(Target pointing records)
>>
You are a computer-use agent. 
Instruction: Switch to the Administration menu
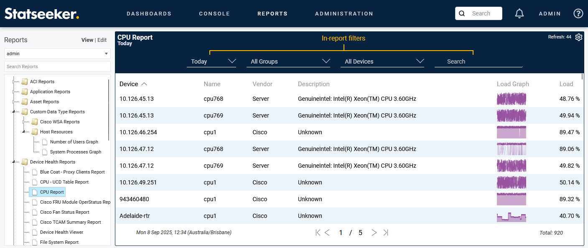pos(344,13)
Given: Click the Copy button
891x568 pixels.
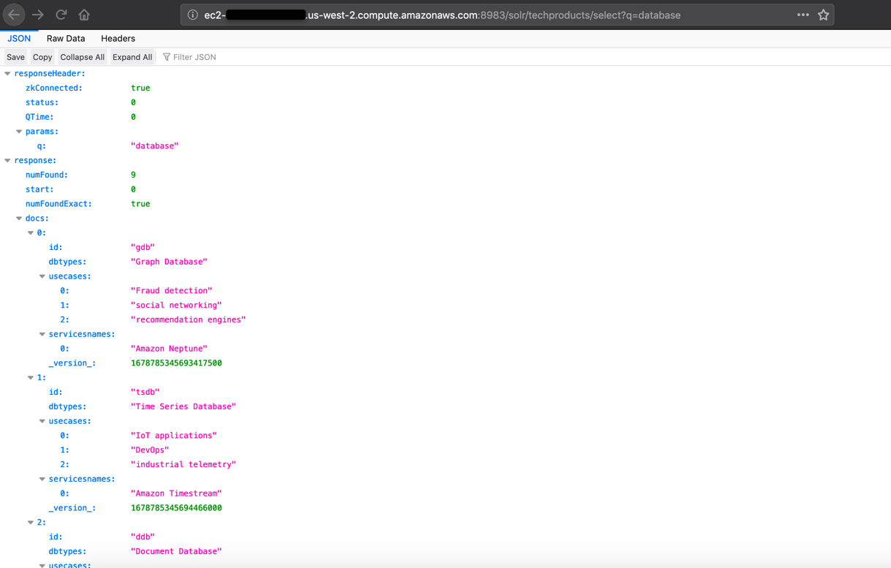Looking at the screenshot, I should (x=42, y=56).
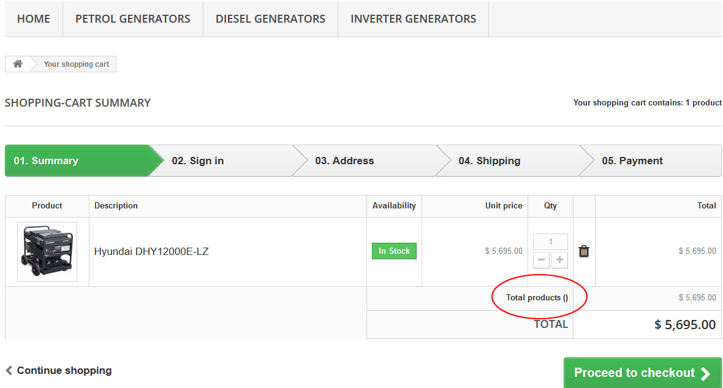Open Petrol Generators menu
The height and width of the screenshot is (388, 723).
point(133,19)
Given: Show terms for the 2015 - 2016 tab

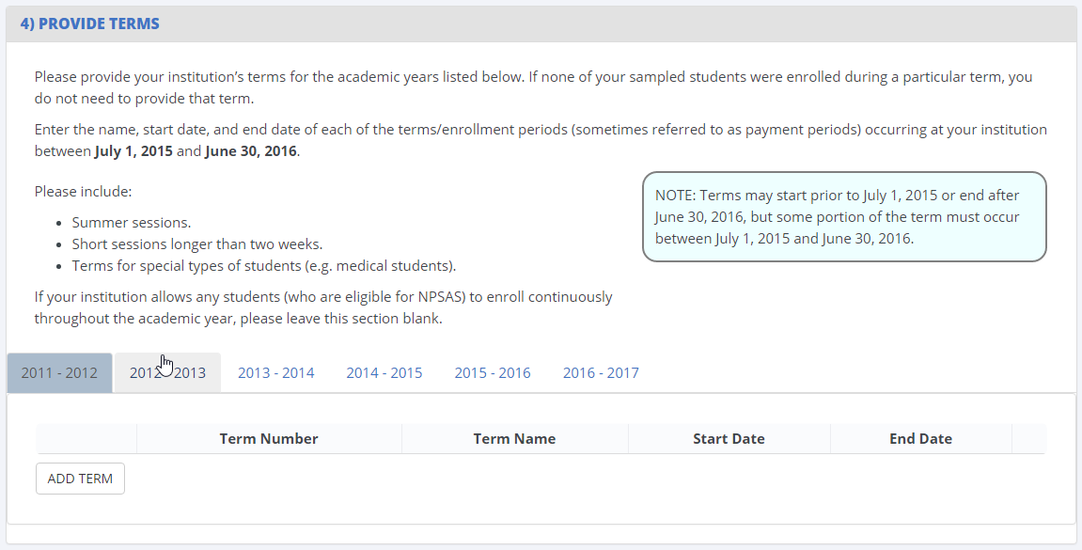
<<
Exercise instructions: Swap "Given" for "Command" throughout the records and write them out again with everything else unchanged. Leave the pictures out of your answer.

Written reply:
You are a computer-use agent. 
Instruction: Switch to the Administration menu
pos(344,13)
Command: Click the Copy button
891x568 pixels.
Looking at the screenshot, I should (x=42, y=56).
Open Petrol Generators menu
The height and width of the screenshot is (388, 723).
point(133,19)
Command: Show terms for the 2015 - 2016 tab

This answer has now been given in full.